Students from the Tickle College of Engineering stand next to their completed “Pika-Chew” design, which serves as an homage to the Pokemon character Pikachu and to the purpose of Second Harvest Food Bank, to provide food for those in need.

A team of faculty and students from UT’s Tickle College of Engineering displayed a true can-do effort this holiday season as they engaged in a friendly competition that collected food for the needy.

The “CANstruction” competition brought together teams throughout the area in a contest to see who could build the most elaborate displays out of canned goods.
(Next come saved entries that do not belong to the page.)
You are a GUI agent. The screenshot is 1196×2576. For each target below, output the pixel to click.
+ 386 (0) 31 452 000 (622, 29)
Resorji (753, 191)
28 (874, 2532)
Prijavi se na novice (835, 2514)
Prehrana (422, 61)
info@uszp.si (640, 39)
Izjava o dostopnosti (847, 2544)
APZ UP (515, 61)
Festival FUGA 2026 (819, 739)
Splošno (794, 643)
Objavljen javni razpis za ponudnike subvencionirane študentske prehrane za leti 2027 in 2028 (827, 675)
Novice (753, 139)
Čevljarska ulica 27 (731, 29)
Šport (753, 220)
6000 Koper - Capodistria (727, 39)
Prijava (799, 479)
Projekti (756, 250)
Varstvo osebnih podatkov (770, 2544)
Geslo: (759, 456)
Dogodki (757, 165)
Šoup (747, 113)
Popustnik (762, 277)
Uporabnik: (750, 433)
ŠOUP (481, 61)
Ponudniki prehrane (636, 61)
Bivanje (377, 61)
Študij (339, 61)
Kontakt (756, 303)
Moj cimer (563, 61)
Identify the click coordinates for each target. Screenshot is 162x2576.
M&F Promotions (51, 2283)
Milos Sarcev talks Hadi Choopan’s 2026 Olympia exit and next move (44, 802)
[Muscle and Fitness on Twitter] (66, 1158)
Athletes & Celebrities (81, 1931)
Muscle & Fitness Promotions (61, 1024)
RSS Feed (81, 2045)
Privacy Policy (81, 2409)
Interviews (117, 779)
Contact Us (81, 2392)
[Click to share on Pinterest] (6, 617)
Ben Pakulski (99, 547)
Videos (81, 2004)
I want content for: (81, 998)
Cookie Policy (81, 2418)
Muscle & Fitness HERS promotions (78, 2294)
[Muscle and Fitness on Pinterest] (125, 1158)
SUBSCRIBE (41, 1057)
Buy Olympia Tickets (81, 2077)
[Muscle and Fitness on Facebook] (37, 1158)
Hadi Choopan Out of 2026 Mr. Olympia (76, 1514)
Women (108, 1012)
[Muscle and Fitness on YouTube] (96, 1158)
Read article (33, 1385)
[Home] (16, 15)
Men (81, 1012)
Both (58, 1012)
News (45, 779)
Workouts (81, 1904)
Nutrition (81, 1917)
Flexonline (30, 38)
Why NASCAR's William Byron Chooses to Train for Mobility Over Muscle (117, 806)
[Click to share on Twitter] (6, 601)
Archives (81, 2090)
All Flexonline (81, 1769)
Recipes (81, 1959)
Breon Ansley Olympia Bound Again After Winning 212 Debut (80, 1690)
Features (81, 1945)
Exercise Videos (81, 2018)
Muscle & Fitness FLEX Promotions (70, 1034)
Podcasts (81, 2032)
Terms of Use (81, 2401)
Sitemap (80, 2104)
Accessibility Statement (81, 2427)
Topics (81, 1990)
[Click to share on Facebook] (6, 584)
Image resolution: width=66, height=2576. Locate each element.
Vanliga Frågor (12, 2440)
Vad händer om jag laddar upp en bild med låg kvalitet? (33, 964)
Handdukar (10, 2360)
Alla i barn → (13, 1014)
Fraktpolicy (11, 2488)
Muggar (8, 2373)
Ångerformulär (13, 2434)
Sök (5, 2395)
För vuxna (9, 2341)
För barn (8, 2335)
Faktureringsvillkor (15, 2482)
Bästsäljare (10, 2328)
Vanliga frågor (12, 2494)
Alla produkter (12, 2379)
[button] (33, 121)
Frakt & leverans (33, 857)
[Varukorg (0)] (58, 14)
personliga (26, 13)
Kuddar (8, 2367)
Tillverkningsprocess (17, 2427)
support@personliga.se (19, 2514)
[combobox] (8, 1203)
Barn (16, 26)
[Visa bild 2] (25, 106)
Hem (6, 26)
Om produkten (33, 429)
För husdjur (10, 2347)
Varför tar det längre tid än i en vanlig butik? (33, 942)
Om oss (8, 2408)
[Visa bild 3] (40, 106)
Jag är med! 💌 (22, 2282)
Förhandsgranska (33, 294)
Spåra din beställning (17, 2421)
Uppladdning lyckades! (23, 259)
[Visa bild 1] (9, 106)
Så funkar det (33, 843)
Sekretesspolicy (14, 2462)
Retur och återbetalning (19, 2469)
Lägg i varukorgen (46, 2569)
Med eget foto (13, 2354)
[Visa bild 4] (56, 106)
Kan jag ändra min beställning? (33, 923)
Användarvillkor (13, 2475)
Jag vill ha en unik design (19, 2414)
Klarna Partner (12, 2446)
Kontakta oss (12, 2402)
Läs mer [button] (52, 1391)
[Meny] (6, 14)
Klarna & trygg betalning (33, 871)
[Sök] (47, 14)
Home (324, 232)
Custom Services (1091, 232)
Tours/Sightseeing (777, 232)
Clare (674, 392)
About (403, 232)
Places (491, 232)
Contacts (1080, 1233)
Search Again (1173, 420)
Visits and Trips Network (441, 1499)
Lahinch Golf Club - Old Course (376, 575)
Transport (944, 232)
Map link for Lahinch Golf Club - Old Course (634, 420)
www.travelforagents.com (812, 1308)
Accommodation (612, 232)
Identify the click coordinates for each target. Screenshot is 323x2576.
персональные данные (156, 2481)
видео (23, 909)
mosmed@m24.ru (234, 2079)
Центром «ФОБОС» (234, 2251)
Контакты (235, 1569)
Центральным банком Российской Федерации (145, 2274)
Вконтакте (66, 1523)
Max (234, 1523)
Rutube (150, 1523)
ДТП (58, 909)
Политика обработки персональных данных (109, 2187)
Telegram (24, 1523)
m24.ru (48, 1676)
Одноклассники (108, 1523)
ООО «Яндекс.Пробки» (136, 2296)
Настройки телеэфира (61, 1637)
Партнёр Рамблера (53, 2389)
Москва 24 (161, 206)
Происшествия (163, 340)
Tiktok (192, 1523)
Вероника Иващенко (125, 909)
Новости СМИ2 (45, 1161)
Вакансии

The regional round took place last week and, although UT’s team failed to advance, their effort will benefit many people around the Knoxville area.

Jenny Retherford

At the conclusion of the contest, which involved 13 teams, more than 51,000 cans of food were donated to Second Harvest Food Bank. That haul was so impressive that Messer Construction, which sponsored the event, had to send for a second truck to collect all of donations.

CANstruction is a national competition that began in New York City in 1992 and has since helped donate 40 million pounds of food to food banks in cities around the world.

Jenny Retherford, a lecturer in civil and environmental engineering, said UT’s engineering team has participated in the regional CANstruction competition each year since it began in 2013.

“Our team actually began making the plan for this year back in August,” she said. “It’s a neat way to get everyone involved in giving back while at the same time making art while utilizing some design skills and programs.”

The UT team’s design was based on Pikachu, the main character from Pokémon, with a Santa Claus cap. It took about 3,000 cans of food to build the model based on CAD designs using their lab equipment.

Other team designs included Minions, Elf on a Shelf, and even an homage to the Vol Navy. The team representing Bush Beans, BarberMcMurry Architects, and Civil and Environmental Consultants contributed the most cans—more than 10,000.